Information provided.
··········
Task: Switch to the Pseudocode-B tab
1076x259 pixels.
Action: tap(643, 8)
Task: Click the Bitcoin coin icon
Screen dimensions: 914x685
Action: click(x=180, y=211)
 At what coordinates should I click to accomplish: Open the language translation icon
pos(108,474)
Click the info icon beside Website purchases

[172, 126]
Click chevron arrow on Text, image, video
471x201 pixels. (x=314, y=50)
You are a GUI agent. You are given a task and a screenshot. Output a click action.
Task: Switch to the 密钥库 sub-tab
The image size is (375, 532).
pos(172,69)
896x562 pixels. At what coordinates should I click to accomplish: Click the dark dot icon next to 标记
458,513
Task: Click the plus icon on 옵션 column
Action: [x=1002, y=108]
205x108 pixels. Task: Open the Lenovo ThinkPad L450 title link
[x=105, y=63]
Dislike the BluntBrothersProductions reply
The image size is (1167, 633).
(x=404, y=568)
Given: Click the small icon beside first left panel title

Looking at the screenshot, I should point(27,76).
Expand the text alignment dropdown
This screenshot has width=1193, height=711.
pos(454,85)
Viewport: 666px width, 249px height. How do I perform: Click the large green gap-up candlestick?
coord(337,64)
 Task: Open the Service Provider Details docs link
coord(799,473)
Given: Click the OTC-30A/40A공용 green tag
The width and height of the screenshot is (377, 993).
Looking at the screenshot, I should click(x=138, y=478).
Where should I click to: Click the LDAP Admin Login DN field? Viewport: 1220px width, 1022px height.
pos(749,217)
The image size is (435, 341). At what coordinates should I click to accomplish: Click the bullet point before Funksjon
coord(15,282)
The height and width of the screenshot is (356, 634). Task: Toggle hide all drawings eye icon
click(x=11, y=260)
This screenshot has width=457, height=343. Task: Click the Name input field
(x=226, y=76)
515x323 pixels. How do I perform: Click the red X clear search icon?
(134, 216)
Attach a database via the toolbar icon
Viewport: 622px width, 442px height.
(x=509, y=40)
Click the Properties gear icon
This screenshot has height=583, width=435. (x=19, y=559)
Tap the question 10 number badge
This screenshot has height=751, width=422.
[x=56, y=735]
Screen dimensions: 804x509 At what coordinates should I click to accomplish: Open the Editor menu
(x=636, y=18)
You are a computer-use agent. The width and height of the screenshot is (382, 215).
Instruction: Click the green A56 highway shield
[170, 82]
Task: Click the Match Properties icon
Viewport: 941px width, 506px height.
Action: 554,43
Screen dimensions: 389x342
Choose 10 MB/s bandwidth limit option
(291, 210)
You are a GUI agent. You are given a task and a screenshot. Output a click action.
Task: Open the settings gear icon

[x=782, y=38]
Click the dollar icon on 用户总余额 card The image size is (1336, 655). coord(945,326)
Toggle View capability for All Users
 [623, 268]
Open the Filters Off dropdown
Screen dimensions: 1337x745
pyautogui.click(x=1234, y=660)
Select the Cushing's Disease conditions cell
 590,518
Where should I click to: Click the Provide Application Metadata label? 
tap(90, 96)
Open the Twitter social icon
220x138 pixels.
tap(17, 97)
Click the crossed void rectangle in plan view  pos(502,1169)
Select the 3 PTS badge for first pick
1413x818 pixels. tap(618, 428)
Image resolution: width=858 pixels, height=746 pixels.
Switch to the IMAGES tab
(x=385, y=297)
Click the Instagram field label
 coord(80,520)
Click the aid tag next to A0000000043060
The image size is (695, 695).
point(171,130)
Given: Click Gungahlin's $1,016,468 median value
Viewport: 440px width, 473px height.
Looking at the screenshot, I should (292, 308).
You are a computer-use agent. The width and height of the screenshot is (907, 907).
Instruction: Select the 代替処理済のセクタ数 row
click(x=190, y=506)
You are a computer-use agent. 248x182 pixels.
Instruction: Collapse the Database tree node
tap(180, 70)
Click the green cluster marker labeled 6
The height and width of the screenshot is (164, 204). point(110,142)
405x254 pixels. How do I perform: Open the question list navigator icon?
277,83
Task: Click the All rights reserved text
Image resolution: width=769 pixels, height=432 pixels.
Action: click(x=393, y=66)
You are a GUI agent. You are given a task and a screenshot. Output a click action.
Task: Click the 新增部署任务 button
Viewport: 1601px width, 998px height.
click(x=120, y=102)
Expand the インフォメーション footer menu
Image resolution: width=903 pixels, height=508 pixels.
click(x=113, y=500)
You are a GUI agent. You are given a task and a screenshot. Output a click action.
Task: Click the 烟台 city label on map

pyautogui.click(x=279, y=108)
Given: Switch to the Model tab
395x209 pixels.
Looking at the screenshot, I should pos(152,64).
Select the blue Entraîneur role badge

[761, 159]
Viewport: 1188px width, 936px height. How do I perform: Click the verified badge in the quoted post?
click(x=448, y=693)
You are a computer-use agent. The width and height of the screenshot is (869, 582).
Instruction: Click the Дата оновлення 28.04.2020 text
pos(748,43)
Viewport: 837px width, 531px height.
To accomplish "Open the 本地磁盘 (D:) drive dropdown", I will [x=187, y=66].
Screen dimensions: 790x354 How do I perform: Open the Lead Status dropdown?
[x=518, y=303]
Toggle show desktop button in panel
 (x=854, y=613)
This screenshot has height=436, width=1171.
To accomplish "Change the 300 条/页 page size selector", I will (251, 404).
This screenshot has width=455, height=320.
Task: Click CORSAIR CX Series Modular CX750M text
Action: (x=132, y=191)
··········
Set problem. Reproduce the listing above line for line, with no changes.

The answer.
Task: Switch to the Pseudocode-B tab
1076x259 pixels.
Action: tap(643, 8)
Task: Click the Bitcoin coin icon
Screen dimensions: 914x685
Action: click(x=180, y=211)
 At what coordinates should I click to accomplish: Open the language translation icon
pos(108,474)
Click the info icon beside Website purchases

[172, 126]
Click chevron arrow on Text, image, video
471x201 pixels. (x=314, y=50)
You are a GUI agent. You are given a task and a screenshot. Output a click action.
Task: Switch to the 密钥库 sub-tab
The image size is (375, 532).
pos(172,69)
896x562 pixels. At what coordinates should I click to accomplish: Click the dark dot icon next to 标记
458,513
Task: Click the plus icon on 옵션 column
Action: [x=1002, y=108]
205x108 pixels. Task: Open the Lenovo ThinkPad L450 title link
[x=105, y=63]
Dislike the BluntBrothersProductions reply
The image size is (1167, 633).
(x=404, y=568)
Given: Click the small icon beside first left panel title

Looking at the screenshot, I should point(27,76).
Expand the text alignment dropdown
This screenshot has width=1193, height=711.
pos(454,85)
Viewport: 666px width, 249px height. How do I perform: Click the large green gap-up candlestick?
coord(337,64)
 Task: Open the Service Provider Details docs link
coord(799,473)
Given: Click the OTC-30A/40A공용 green tag
The width and height of the screenshot is (377, 993).
Looking at the screenshot, I should click(x=138, y=478).
Where should I click to: Click the LDAP Admin Login DN field? Viewport: 1220px width, 1022px height.
pos(749,217)
The image size is (435, 341). At what coordinates should I click to accomplish: Click the bullet point before Funksjon
coord(15,282)
The height and width of the screenshot is (356, 634). Task: Toggle hide all drawings eye icon
click(x=11, y=260)
This screenshot has width=457, height=343. Task: Click the Name input field
(x=226, y=76)
515x323 pixels. How do I perform: Click the red X clear search icon?
(134, 216)
Attach a database via the toolbar icon
Viewport: 622px width, 442px height.
(x=509, y=40)
Click the Properties gear icon
This screenshot has height=583, width=435. (x=19, y=559)
Tap the question 10 number badge
This screenshot has height=751, width=422.
[x=56, y=735]
Screen dimensions: 804x509 At what coordinates should I click to accomplish: Open the Editor menu
(x=636, y=18)
You are a computer-use agent. The width and height of the screenshot is (382, 215).
Instruction: Click the green A56 highway shield
[170, 82]
Task: Click the Match Properties icon
Viewport: 941px width, 506px height.
Action: 554,43
Screen dimensions: 389x342
Choose 10 MB/s bandwidth limit option
(291, 210)
You are a GUI agent. You are given a task and a screenshot. Output a click action.
Task: Open the settings gear icon

[x=782, y=38]
Click the dollar icon on 用户总余额 card The image size is (1336, 655). coord(945,326)
Toggle View capability for All Users
 [623, 268]
Open the Filters Off dropdown
Screen dimensions: 1337x745
pyautogui.click(x=1234, y=660)
Select the Cushing's Disease conditions cell
 590,518
Where should I click to: Click the Provide Application Metadata label? 
tap(90, 96)
Open the Twitter social icon
220x138 pixels.
tap(17, 97)
Click the crossed void rectangle in plan view  pos(502,1169)
Select the 3 PTS badge for first pick
1413x818 pixels. tap(618, 428)
Image resolution: width=858 pixels, height=746 pixels.
Switch to the IMAGES tab
(x=385, y=297)
Click the Instagram field label
 coord(80,520)
Click the aid tag next to A0000000043060
The image size is (695, 695).
point(171,130)
Given: Click Gungahlin's $1,016,468 median value
Viewport: 440px width, 473px height.
Looking at the screenshot, I should (292, 308).
You are a computer-use agent. The width and height of the screenshot is (907, 907).
Instruction: Select the 代替処理済のセクタ数 row
click(x=190, y=506)
You are a computer-use agent. 248x182 pixels.
Instruction: Collapse the Database tree node
tap(180, 70)
Click the green cluster marker labeled 6
The height and width of the screenshot is (164, 204). point(110,142)
405x254 pixels. How do I perform: Open the question list navigator icon?
277,83
Task: Click the All rights reserved text
Image resolution: width=769 pixels, height=432 pixels.
Action: click(x=393, y=66)
You are a GUI agent. You are given a task and a screenshot. Output a click action.
Task: Click the 新增部署任务 button
Viewport: 1601px width, 998px height.
click(x=120, y=102)
Expand the インフォメーション footer menu
Image resolution: width=903 pixels, height=508 pixels.
click(x=113, y=500)
You are a GUI agent. You are given a task and a screenshot. Output a click action.
Task: Click the 烟台 city label on map

pyautogui.click(x=279, y=108)
Given: Switch to the Model tab
395x209 pixels.
Looking at the screenshot, I should pos(152,64).
Select the blue Entraîneur role badge

[761, 159]
Viewport: 1188px width, 936px height. How do I perform: Click the verified badge in the quoted post?
click(x=448, y=693)
You are a computer-use agent. The width and height of the screenshot is (869, 582).
Instruction: Click the Дата оновлення 28.04.2020 text
pos(748,43)
Viewport: 837px width, 531px height.
To accomplish "Open the 本地磁盘 (D:) drive dropdown", I will [x=187, y=66].
Screen dimensions: 790x354 How do I perform: Open the Lead Status dropdown?
[x=518, y=303]
Toggle show desktop button in panel
 (x=854, y=613)
This screenshot has height=436, width=1171.
To accomplish "Change the 300 条/页 page size selector", I will (251, 404).
This screenshot has width=455, height=320.
Task: Click CORSAIR CX Series Modular CX750M text
Action: (x=132, y=191)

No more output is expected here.